### Work to complete
Transcribe the listing that follows in full, omitting pictures.

### Given records
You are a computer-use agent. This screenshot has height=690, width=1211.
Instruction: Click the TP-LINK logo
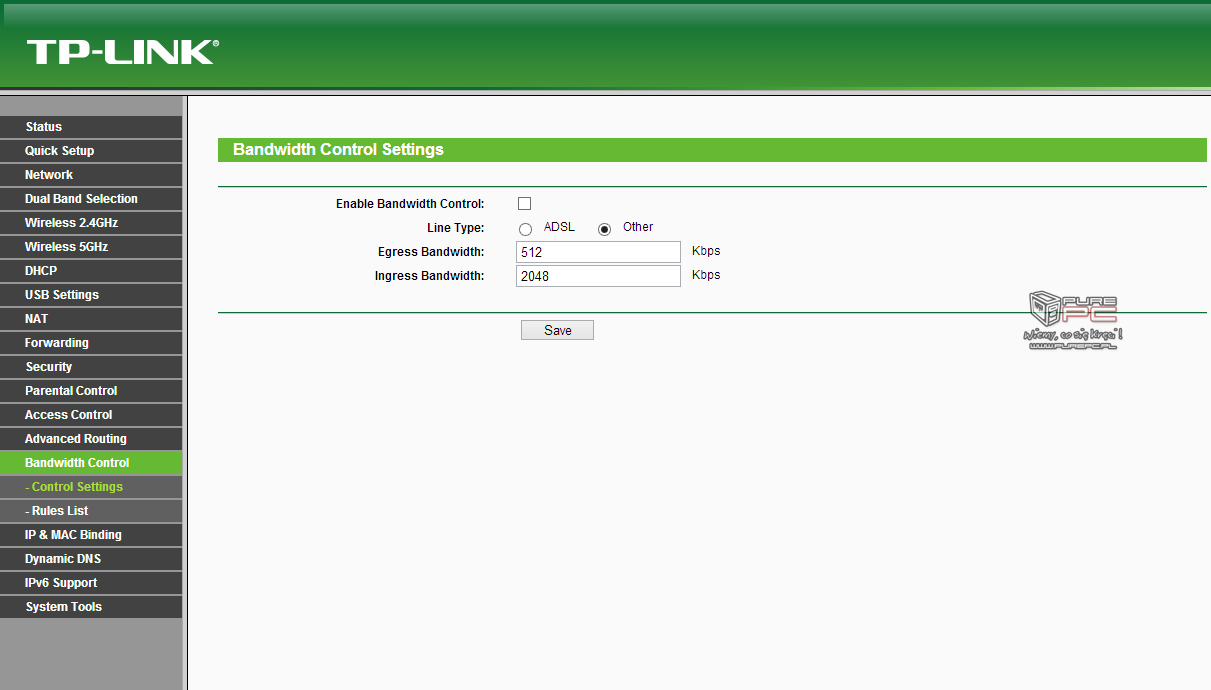122,52
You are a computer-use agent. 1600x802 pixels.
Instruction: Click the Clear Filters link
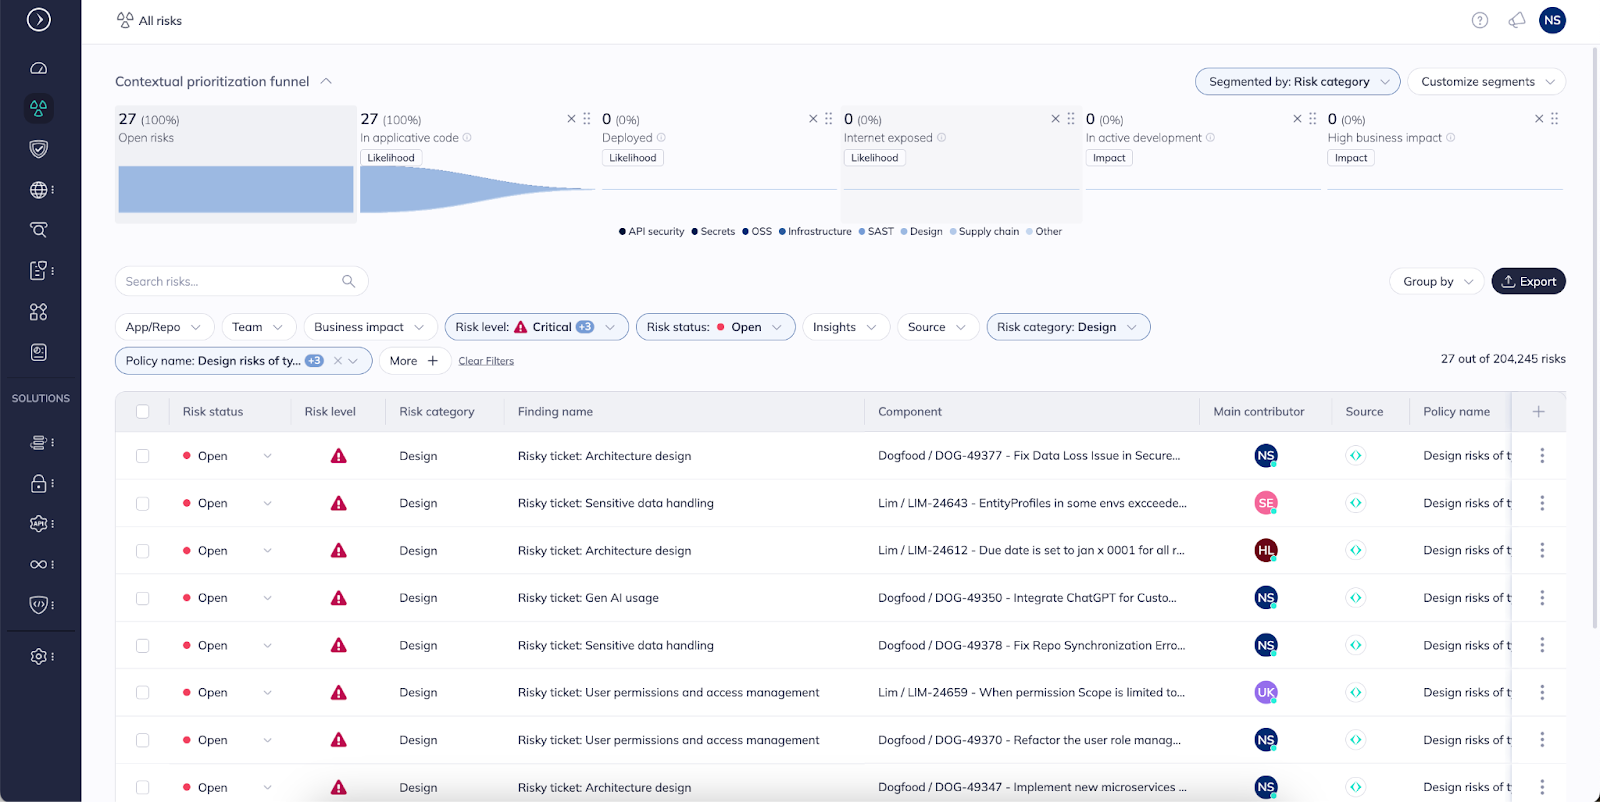click(486, 361)
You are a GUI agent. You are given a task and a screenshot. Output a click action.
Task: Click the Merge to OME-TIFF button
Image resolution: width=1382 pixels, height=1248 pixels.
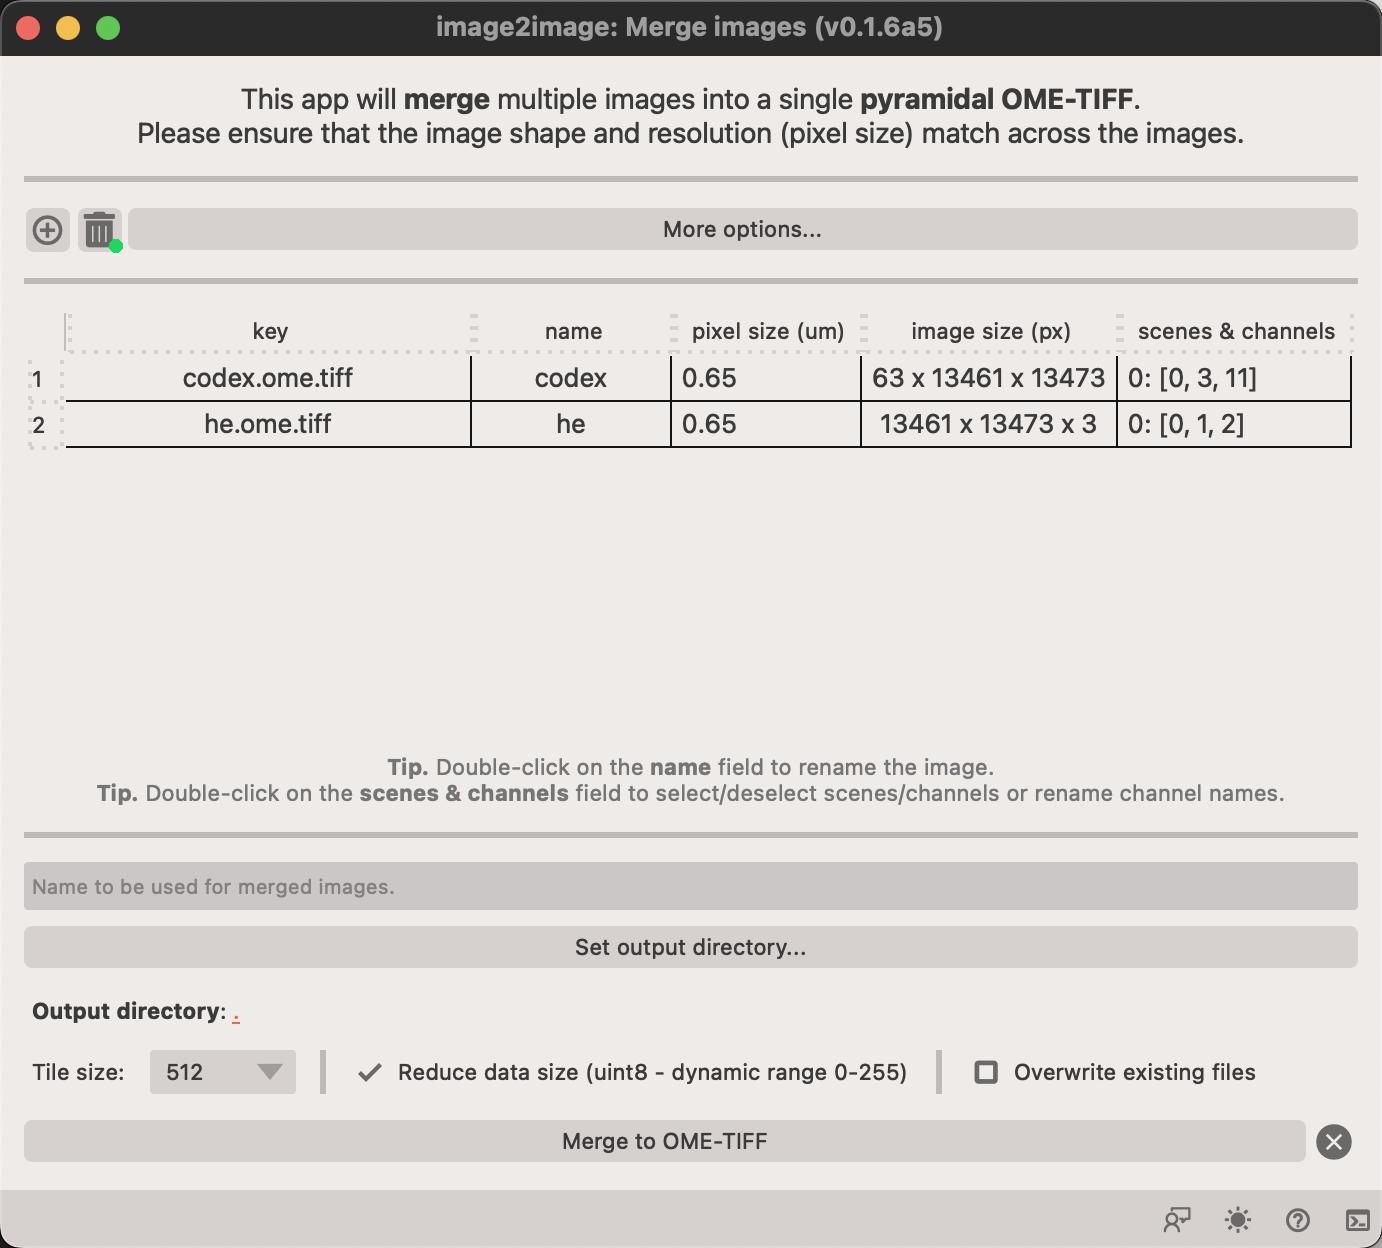pos(666,1141)
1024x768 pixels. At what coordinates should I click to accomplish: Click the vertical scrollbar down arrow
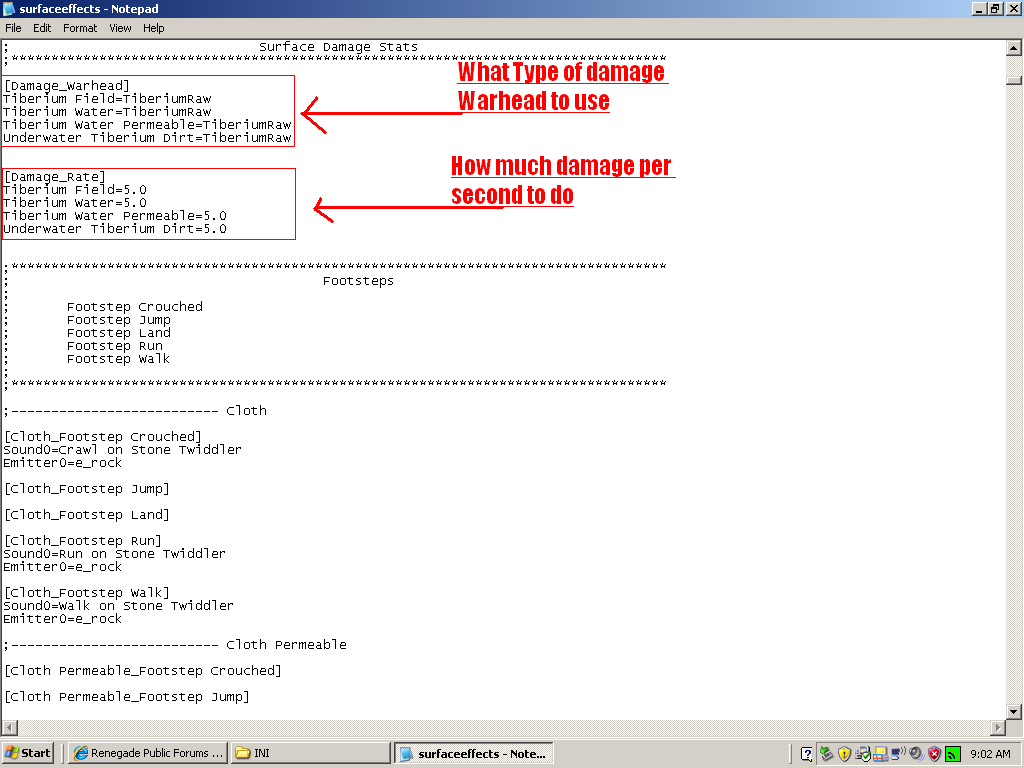pyautogui.click(x=1015, y=711)
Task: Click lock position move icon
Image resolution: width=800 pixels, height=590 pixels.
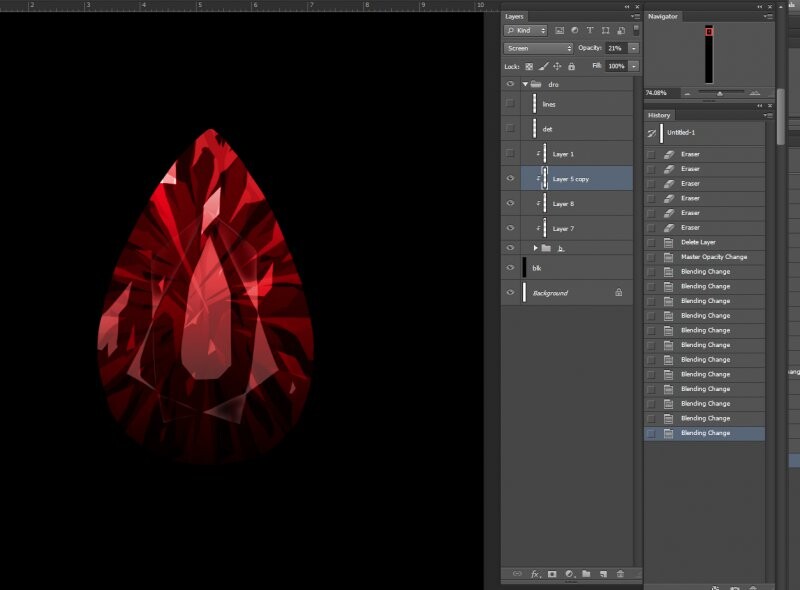Action: pyautogui.click(x=557, y=66)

### Written reply
You are a computer-use agent. This screenshot has height=690, width=1211.
Instruction: Click the TP-LINK logo
122,52
You are a computer-use agent. 1600x802 pixels.
Instruction: Click the Clear Filters link
click(486, 361)
You are a GUI agent. You are given a task and a screenshot. Output a click action.
Task: Click the Merge to OME-TIFF button
Image resolution: width=1382 pixels, height=1248 pixels.
pos(666,1141)
1024x768 pixels. At what coordinates should I click to accomplish: Click the vertical scrollbar down arrow
pyautogui.click(x=1015, y=711)
Task: Click lock position move icon
Image resolution: width=800 pixels, height=590 pixels.
Action: pyautogui.click(x=557, y=66)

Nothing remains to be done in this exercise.